Yuken started as a technical collaboration between Japan’s Yuken Kogyo and India’s engineering dreamers in 1976. Over the decades, it’s turned into a full-blown manufacturer of hydraulic pumps, pressure controls, and power packs. Today, the company operates nine plants with a combined annual capacity of 90,000 pumps, 7.8 lakh valves, and 20,000 power packs. That’s not just scale — that’s a mechanical orchestra.
But here’s the irony: while Yuken’s products lift everything from JCB diggers to Tata Steel cranes, the stock price recently couldn’t lift itself.
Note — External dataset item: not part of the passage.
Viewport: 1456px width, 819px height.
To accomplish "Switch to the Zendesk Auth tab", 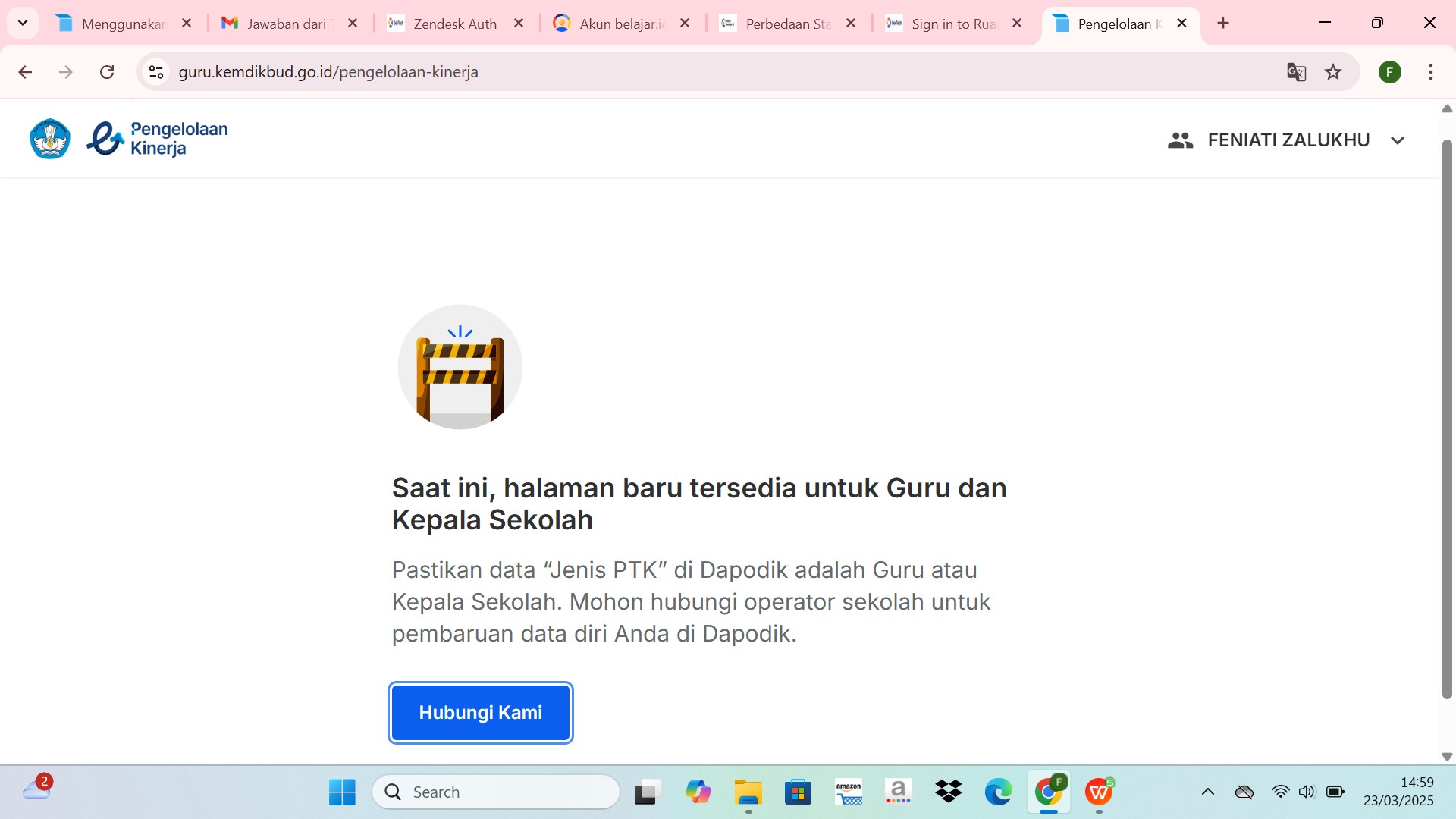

Over the last six months, it’s down 18%. In the last year, down 19.2%. Maybe the investors forgot the “pressure control” part of Yuken’s products.
Yet, the fundamentals are fascinating. The company’s sales grew 13.6% CAGR over five years, and profit CAGR was 51%, which makes its historical journey sound like a spiritual redemption arc. After all, the only thing more satisfying than watching metal move fluidly is watching your EBITDA margins rise from 8% to over 12%.
3. Business Model – WTF Do They Even Do?
Let’s decode this hydraulic yogi.
Yuken India basically produces and sells hydraulic pumps, valves, cylinders, and hydraulic power units — the essential components that power industrial automation, plastics molding machines, construction vehicles, and even steel plants.
Their product mix (as of FY20) reads like a pump-obsessed playlist:
- Valves: 40% of revenue (up from 33% in FY18)
- Pumps: 28% of revenue (up from 22%)
- Others: Cylinders, hydraulic power units, etc. make up the remaining 32%.
Now, who buys this stuff? Everyone from BHEL and TATA Steel, to JCB, Escorts, and Toshiba Machine. Basically, if you’re lifting, pressing, or molding something industrial — odds are, Yuken’s hardware is somewhere in that ecosystem.
Distribution-wise, they have 66 channel partners across 15 countries, but 98% of revenue is still domestic. The global ambitions are still, well, hydraulic-in-progress.